▸ Problem A: From the article on foreign capital in Chinese medical organizations, reproduce everything from "China to Allow" down to "the medical industry.".
▸ Problem B: According to the article on foreign capital in Chinese medical organizations, investors from which places will receive favorable policies for founding medical institutions? List them all.

▸ Excerpted passage:
════════════════

China to Allow Foreign Capital into Medical Organizations
Dec. 7 – China recently released a circular allowing foreign capital involvement in China’s medical institutions sector for the first time. Specialists believe the new policy will have a significant impact on the country’s ongoing reform of the medical industry.
The Chinese State Council forwarded the “Circular on Further Encouraging and Guiding Social Capital to Investing in the Foundation of Medical Organizations” on November 26, and gave permits to foreign enterprises to establish both profitable and non-profit medical institutions in China. The circular clarifies that China will offer favorable policies to Hong Kong, Macau and Taiwan investors who are interested in founding medical institutions and also encourages all kinds of foreign investment in medical organizations across China’s middle and western regions.
The circular says China will gradually relax restrictions on foreign share proportions in jointly invested medical institutions, and will finally open up the market to wholly foreign-owned medical organizations after first opening up several trial locations.
The government will simultaneously simplify the licensing procedures for foreign investors interested in establishing medical organizations. According to the circular, jointly-invested medical institutions need to get approval from provincial authorities, while wholly foreign invested medical organizations need to apply for a license from China’s Ministry of Health and Ministry of Commerce.

════════════════

[Dataset entries]
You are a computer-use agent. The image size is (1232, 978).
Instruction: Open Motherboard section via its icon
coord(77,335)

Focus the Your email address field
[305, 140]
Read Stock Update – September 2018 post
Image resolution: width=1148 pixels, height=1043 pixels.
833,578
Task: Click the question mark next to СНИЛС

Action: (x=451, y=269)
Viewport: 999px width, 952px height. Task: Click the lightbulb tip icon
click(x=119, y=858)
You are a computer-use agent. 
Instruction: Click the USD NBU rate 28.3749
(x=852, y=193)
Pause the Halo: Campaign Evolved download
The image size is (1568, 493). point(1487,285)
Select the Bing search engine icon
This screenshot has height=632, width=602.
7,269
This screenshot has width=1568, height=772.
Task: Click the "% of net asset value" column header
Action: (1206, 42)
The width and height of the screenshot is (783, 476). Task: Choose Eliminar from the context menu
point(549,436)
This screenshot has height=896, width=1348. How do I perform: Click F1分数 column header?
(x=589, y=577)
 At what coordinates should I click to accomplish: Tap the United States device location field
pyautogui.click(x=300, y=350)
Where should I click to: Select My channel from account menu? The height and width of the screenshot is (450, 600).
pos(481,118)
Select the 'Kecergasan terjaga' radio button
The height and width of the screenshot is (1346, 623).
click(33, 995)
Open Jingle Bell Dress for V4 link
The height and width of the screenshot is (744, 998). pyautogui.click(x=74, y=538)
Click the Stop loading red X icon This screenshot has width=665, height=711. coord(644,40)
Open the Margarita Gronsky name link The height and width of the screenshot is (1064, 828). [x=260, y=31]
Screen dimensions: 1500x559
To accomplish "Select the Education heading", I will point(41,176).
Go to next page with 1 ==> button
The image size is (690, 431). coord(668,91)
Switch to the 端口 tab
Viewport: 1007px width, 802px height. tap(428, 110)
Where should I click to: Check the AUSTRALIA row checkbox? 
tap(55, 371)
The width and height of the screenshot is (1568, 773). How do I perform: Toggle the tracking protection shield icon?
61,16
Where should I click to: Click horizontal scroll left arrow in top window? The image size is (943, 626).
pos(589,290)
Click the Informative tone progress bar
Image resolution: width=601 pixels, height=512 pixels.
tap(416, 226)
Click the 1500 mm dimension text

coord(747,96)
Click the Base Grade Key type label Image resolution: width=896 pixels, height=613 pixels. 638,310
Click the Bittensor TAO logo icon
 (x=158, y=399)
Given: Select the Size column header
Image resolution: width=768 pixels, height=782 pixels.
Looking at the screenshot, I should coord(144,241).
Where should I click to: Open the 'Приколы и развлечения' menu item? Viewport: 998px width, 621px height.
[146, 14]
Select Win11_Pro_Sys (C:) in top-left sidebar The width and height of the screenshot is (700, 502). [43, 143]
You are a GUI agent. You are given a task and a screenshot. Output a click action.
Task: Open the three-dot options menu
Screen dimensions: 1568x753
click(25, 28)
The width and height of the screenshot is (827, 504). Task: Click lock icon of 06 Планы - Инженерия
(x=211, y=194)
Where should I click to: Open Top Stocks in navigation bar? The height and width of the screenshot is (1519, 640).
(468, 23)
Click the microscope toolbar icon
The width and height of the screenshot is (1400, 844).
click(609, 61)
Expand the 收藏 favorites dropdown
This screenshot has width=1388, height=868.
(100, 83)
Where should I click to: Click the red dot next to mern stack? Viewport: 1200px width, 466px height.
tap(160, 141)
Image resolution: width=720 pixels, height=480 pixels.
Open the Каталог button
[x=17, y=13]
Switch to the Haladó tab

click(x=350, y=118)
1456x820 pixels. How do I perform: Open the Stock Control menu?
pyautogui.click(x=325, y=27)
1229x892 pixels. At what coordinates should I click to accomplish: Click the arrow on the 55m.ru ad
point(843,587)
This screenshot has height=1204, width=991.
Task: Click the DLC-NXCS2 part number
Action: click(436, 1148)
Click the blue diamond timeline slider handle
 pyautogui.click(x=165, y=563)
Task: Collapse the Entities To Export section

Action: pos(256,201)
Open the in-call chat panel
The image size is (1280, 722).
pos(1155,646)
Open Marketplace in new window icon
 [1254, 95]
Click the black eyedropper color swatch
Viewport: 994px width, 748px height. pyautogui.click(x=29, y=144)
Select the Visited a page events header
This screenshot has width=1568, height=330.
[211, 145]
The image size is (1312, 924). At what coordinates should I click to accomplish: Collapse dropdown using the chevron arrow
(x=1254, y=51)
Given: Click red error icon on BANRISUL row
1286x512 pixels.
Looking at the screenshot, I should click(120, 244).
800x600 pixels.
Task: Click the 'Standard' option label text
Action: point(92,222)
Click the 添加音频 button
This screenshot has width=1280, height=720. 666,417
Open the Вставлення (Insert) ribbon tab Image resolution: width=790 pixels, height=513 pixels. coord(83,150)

════════════════

▸ Answer space A:
China to Allow Foreign Capital into Medical Organizations
Dec. 7 – China recently released a circular allowing foreign capital involvement in China’s medical institutions sector for the first time. Specialists believe the new policy will have a significant impact on the country’s ongoing reform of the medical industry.

▸ Answer space B: Hong Kong, Macau, Taiwan